U.S. Sen. Rob Portman (R-Ohio), one of the leaders of a bipartisan negotiation team that drafted a $1 trillion infrastructure bill, has come out in support of an amendment which would narrow the tax reporting requirements on crypto businesses.

The original provision, which seeks to raise about $28 billion from the industry, would enforce wider information reporting rules on crypto brokers, but broadened the definition to any entity which provide digital asset transfer services. Industry participants worried that the provision would include miners, node operators/validators, software developers and hardware manufacturers, among others, rather than just trading platforms like exchanges or OTC desks that actually provide these services.

Sens. Ron Wyden (D-Ore.), Cynthia Lummis (R-Wyo.) and Pat Toomey (R-Penn.) proposed an amendment on Wednesday which would exempt the non-custodial business functions if adopted.
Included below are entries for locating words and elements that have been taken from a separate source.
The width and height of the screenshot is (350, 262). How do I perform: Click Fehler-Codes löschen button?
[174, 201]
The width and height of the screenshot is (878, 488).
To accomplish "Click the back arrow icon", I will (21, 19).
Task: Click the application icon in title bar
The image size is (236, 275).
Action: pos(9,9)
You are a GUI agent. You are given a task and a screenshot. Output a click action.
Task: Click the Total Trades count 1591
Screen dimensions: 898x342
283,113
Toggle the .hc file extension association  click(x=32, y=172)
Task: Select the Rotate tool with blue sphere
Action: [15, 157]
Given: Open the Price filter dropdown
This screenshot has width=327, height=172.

Portman, who previously defended the original provision and said it would not impact companies like miners, tweeted support for the Wyden/Lummis/Toomey amendment on Thursday, calling on the Senate to vote on the move.

However, the Joint Committee on Taxation (JCT), which projected the original $28 billion figure, reportedly said the amendment could knock about $5 billion off the actual amount of tax revenue generated.

It’s unclear when the Senate might vote on the amendment. However, Senate Majority Leader Chuck Schumer (D-N.Y.), is looking to close up all amendments by Thursday and set up a vote on the actual bill by Saturday, Politico reported.